## [WORKING DATA]
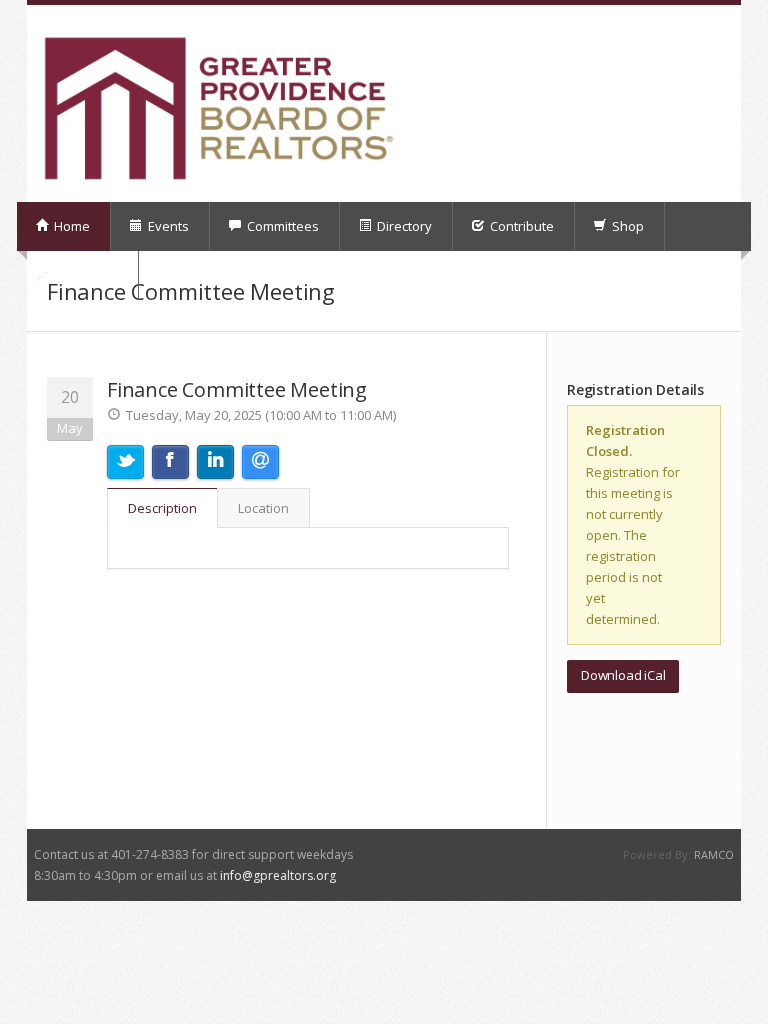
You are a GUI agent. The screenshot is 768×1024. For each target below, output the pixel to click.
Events (167, 226)
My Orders (84, 275)
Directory (403, 226)
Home (70, 226)
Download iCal (623, 675)
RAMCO (714, 854)
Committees (281, 226)
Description (162, 508)
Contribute (520, 226)
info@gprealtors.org (278, 875)
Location (263, 508)
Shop (626, 226)
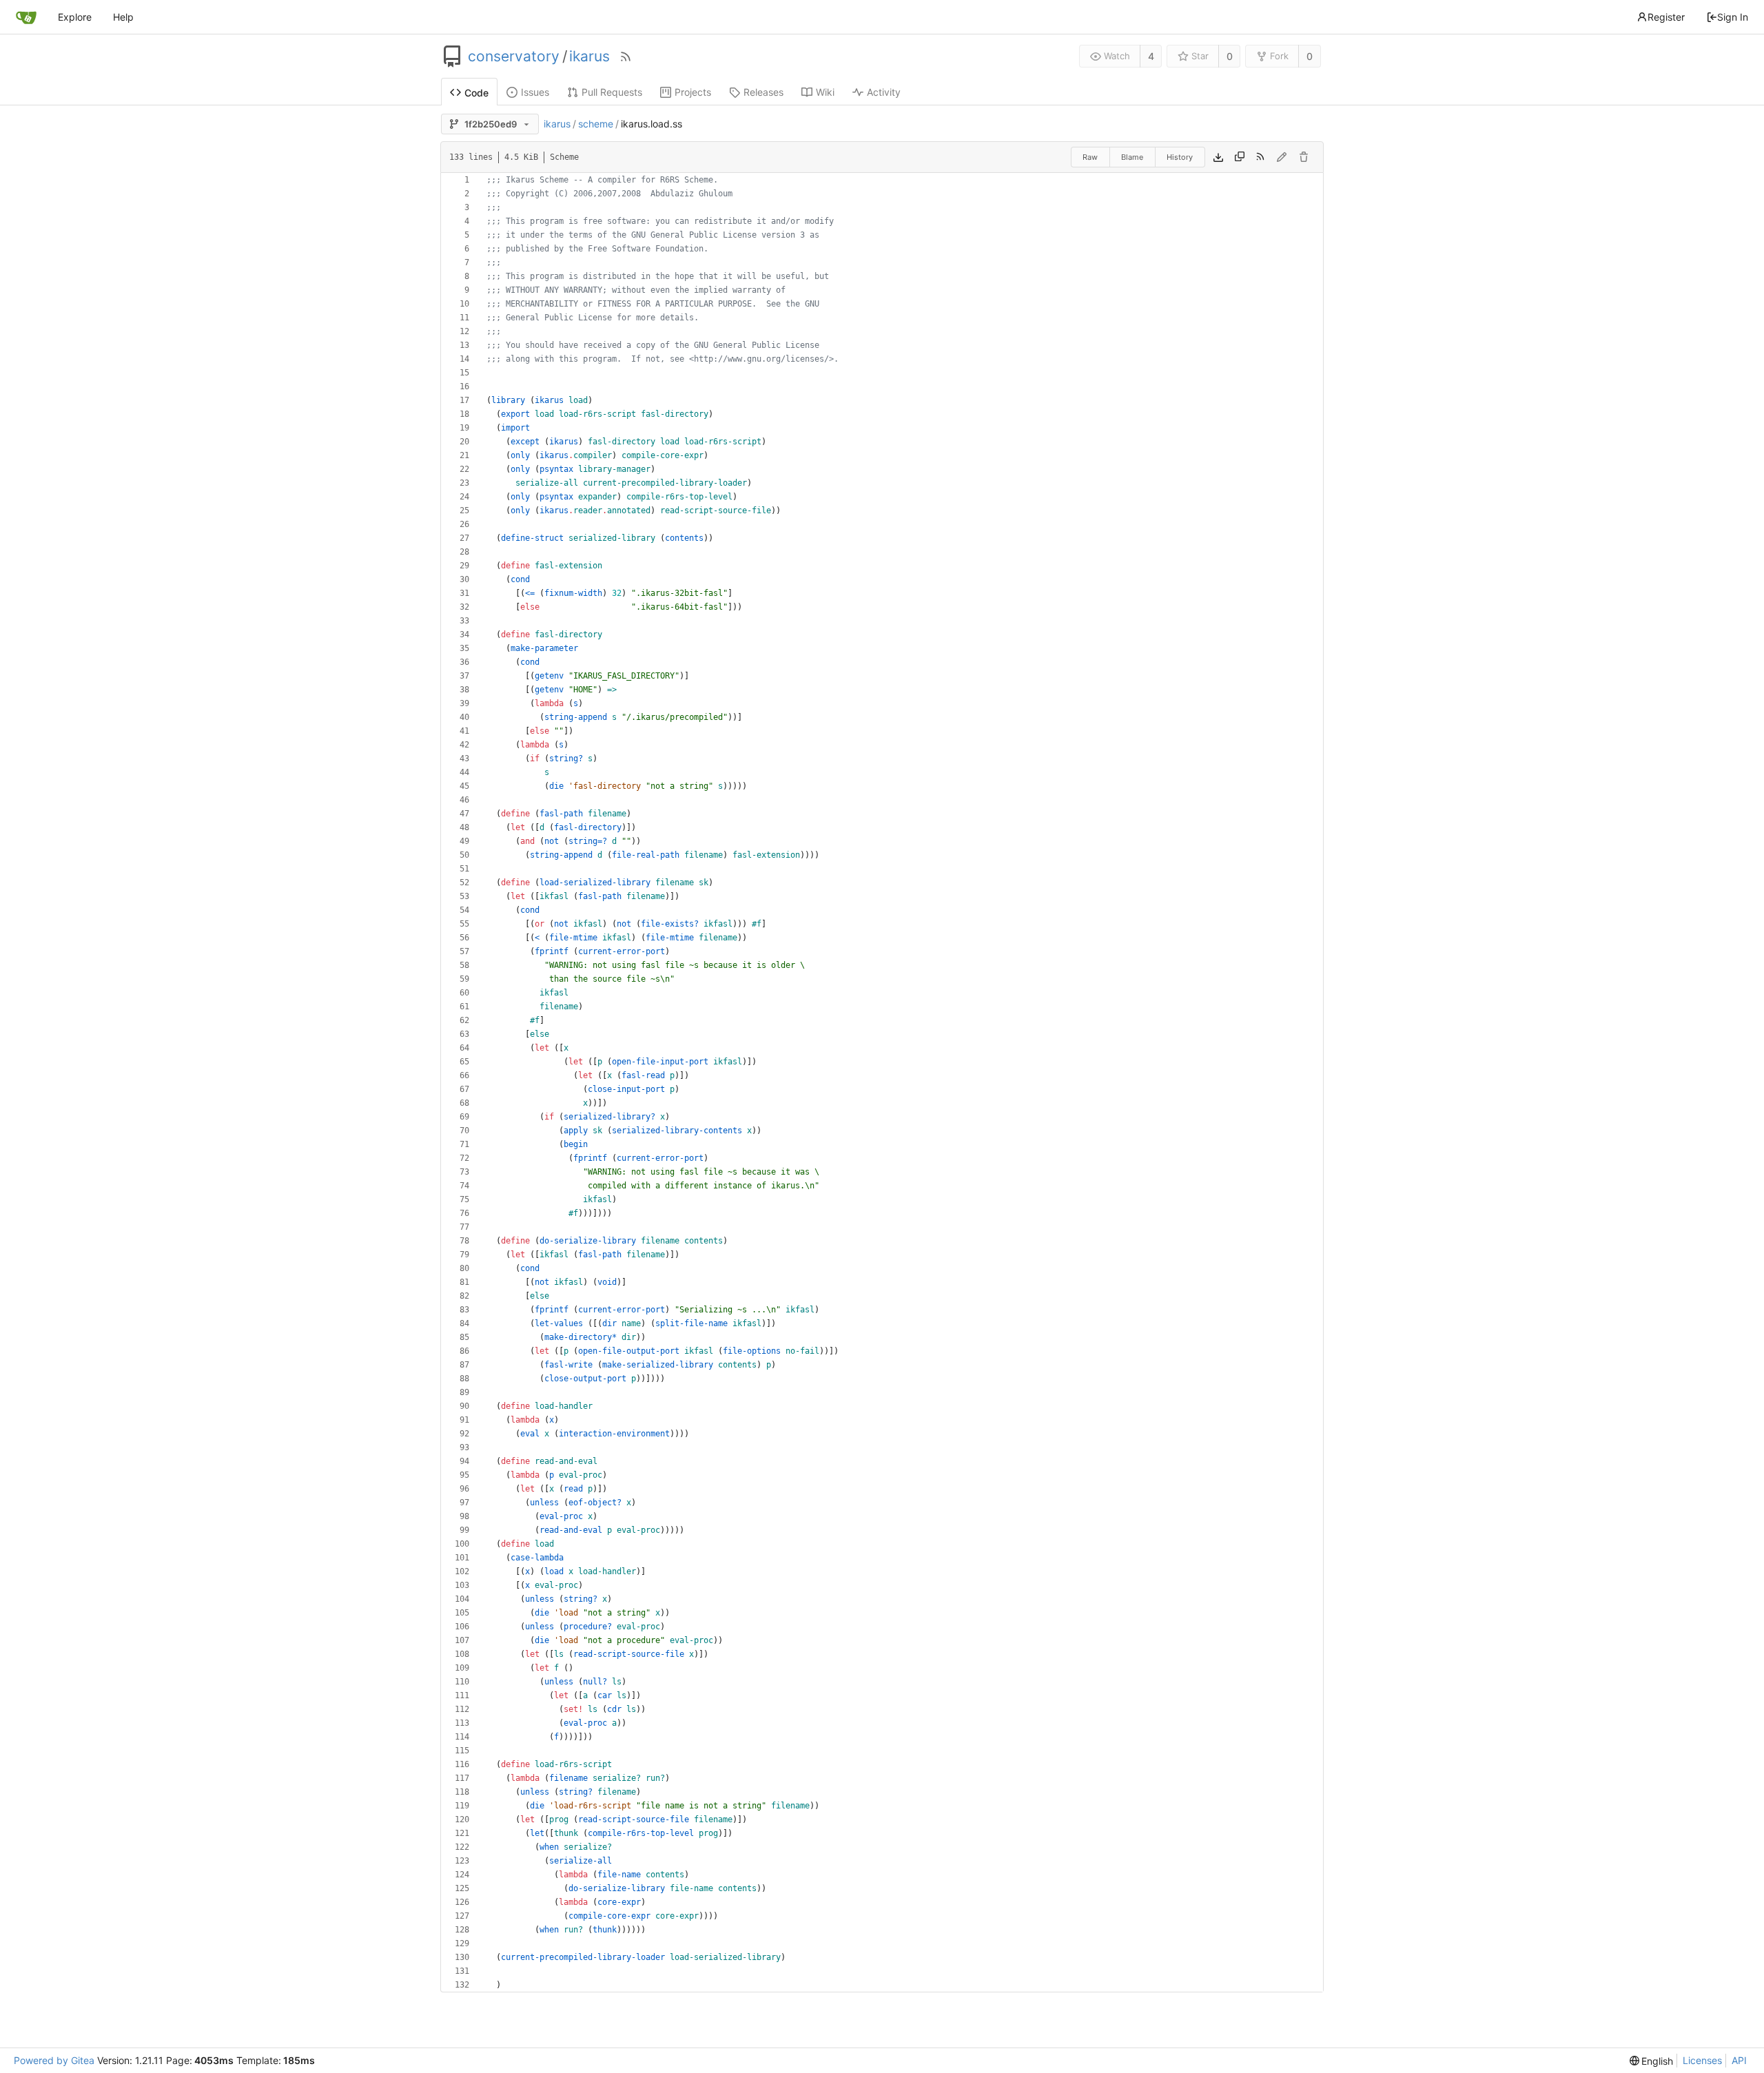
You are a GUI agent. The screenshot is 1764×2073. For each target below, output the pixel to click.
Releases (763, 92)
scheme (595, 124)
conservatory (514, 56)
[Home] (26, 17)
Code (476, 93)
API (1739, 2060)
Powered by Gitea (54, 2060)
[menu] (1652, 2061)
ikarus (589, 56)
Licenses (1702, 2060)
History (1180, 157)
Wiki (825, 92)
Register (1666, 17)
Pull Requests (612, 92)
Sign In (1732, 17)
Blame (1132, 157)
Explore (75, 17)
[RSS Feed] (625, 56)
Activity (884, 92)
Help (123, 17)
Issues (535, 92)
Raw (1090, 157)
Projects (693, 92)
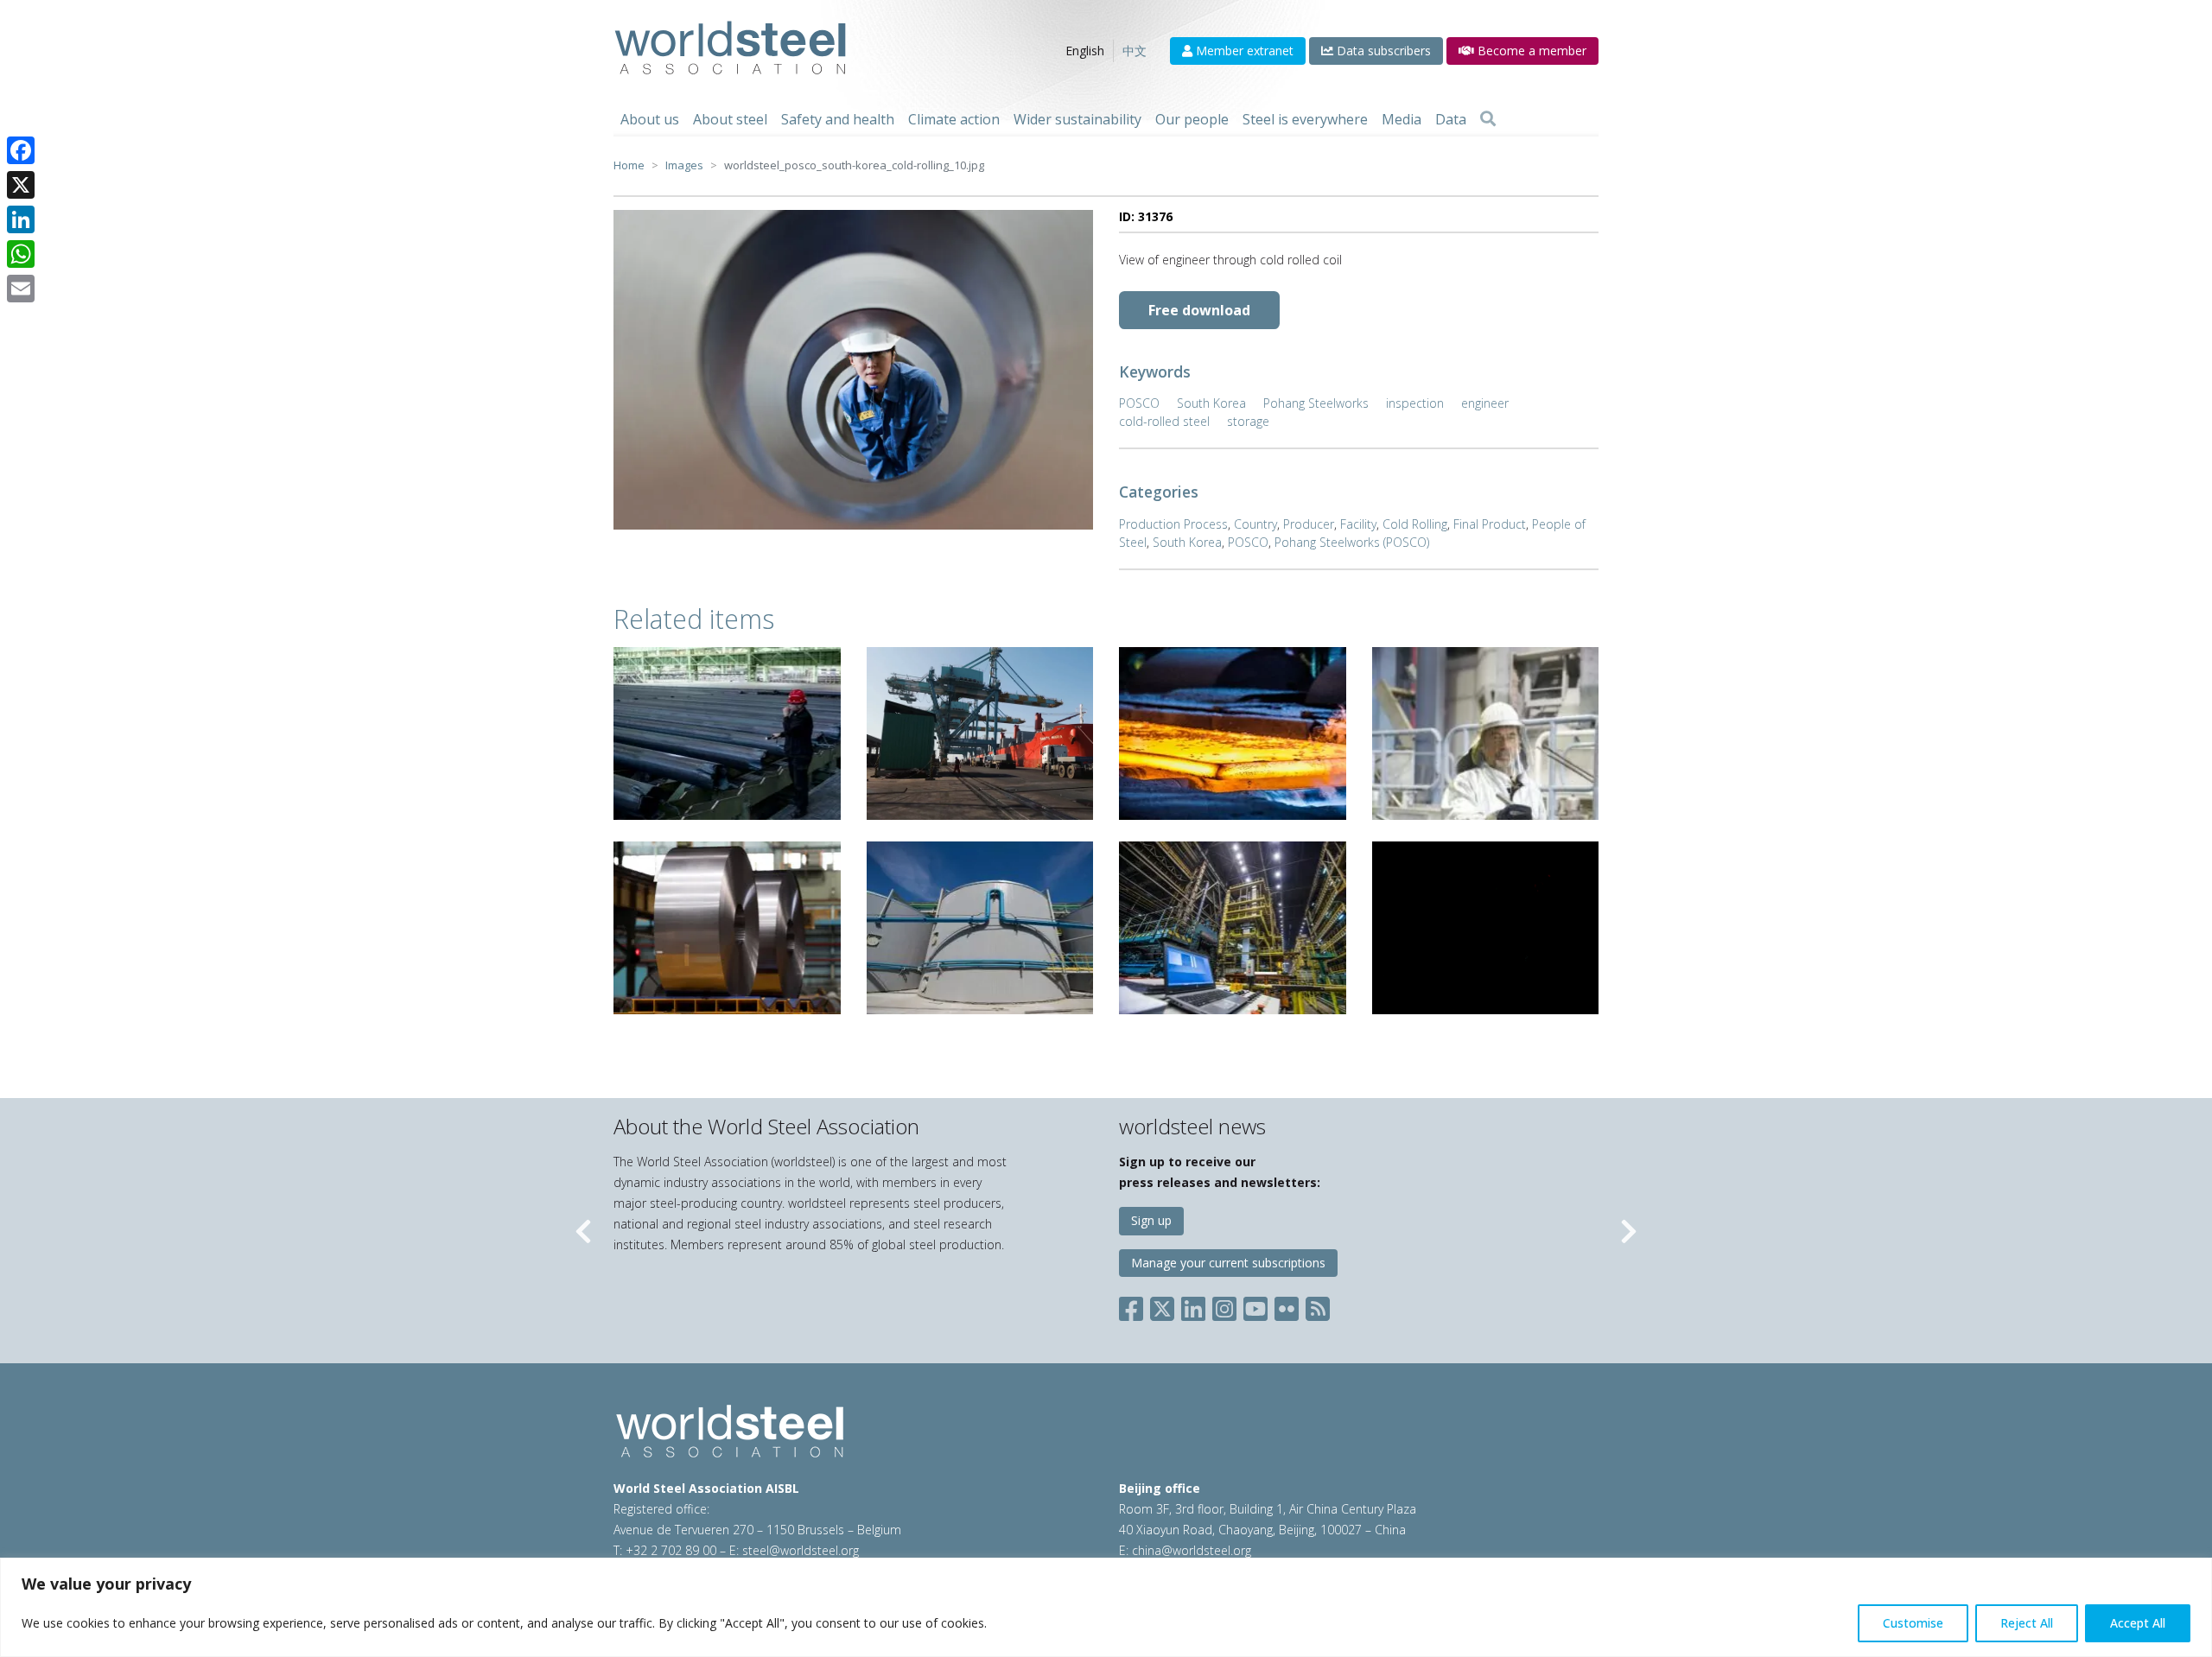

## [WHAT NEEDS TO BE DONE]
Could you transcribe exactly the lines from the start of the records through the line containing "Shop (626, 226)", both ends included, leaving the pictures out?

## [OUTPUT FOR THIS TASK]
You are a GUI agent. The screenshot is 768×1024. For each target below, output the pixel to click.
Events (167, 226)
My Orders (84, 275)
Directory (403, 226)
Home (70, 226)
Download iCal (623, 675)
RAMCO (714, 854)
Committees (281, 226)
Description (162, 508)
Contribute (520, 226)
info@gprealtors.org (278, 875)
Location (263, 508)
Shop (626, 226)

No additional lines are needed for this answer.